Military Messaging is communication between organizations, so messages come from organizations to organizations reflecting command and control between the organizations. There is not a single mailbox for the organization; rather mailboxes are assigned to roles with users granted access to the roles. Roles will create messages on behalf of an organization. Messages arriving at an organization are distributed based on content using the profiling mechanism described below. This organization/role/user hierarchy is the central distinguishing feature of Military Messaging.

Within organizations, mailboxes belong to roles, not to human users. Role-based mailboxes can be accessed by multiple human users and a human user can have access to multiple role based mailboxes associated with one or more organizations.  This leads to a service and information structure that is fundamentally quite different to email.

MMHS Local System

The core of a local MMHS system is illustrated above. The three local components are described below.External systems are considered in later sections of this paper.

Harrier

Harrier is Isode’s Military Messaging client, supporting a full range of military messaging capabilities with role based mailboxes. It is a Web client, so can be deployed without the need for any desktop software.
Features worth noting that distinguish the UI from a standard email client:

1. Security Labels are shown for each message.
2. Messages distinguish Action and Information recipients with independent precedence (FLASH, ROUTINE, etc) showing clearly the precedence affecting the current mailbox.
3. Setting DTG as well as recording filing time.
4. Showing and controlling “processed status”, with warnings on precedence based processing times.
5. Subject Indicator Codes (SICs)

Further information on Harrier can be found in the Harrier Product Overview.

M-Box

M-Box is a high performance message store, which holds all of the messages displayed in Harrier. Harrier accesses M-Box using Internet Message Access Protocol (IMAP).

Further information on M-Box can be found in the M-Box Product Overview.

Directory

Directory is central to Military Messaging, with core services defined by Lightweight Directory Access Protocol (LDAP), X.500 and the CCEB ACP 133 specification describe in the Isode white paper ACP 133: The Military Directort Standard.

The directory contains information to authenticate users and information on MMHS services. The MMHS model is that information on local and remote systems are held in the directory, so that it provides a “global” address lookup for MMHS services. Harrier makes use of this to look up for both Organizations and Roles with an address book function.
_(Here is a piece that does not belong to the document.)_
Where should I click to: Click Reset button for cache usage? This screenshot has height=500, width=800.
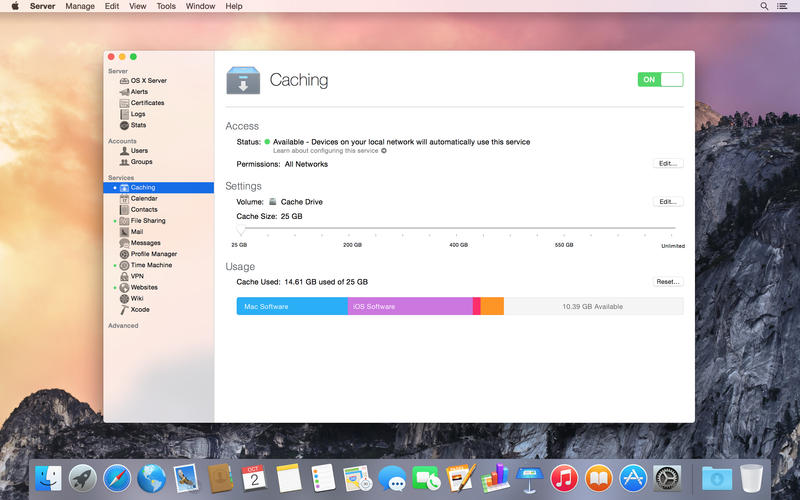click(x=667, y=282)
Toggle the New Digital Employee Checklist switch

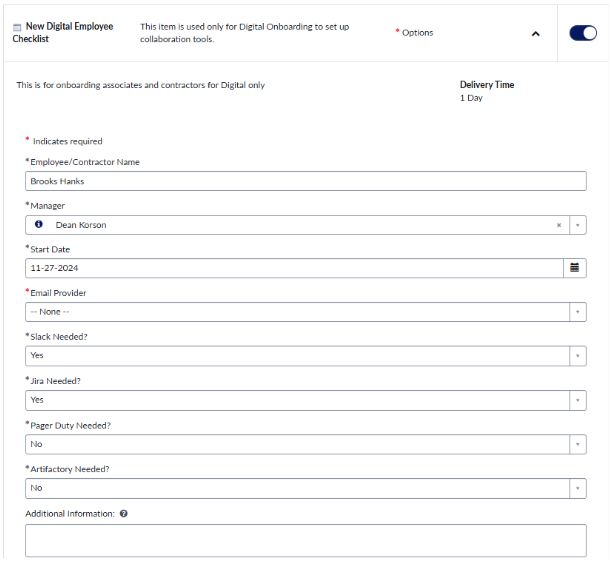pyautogui.click(x=582, y=33)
M-Vault is Isode’s directory server, which provides a secure high performance server with comprehensive implementation of the relevant standards. Further information on M-Vault is provided in the M-Vault Product Overview

Provisioning

Cobalt is Isode’s Web based provisioning system, which configures information in M-Vault.
Cobalt provides role based management of a range of information including:

• Users, with user information and password management.
• Roles, with information on which users can occupy each role.
• Military Distribution Lists, described below.
• Profiles, described below.
• Organizations, which are MMHS senders and recipients. This includes configuration of roles which can send messages on behalf of the organization and draft and release configuration.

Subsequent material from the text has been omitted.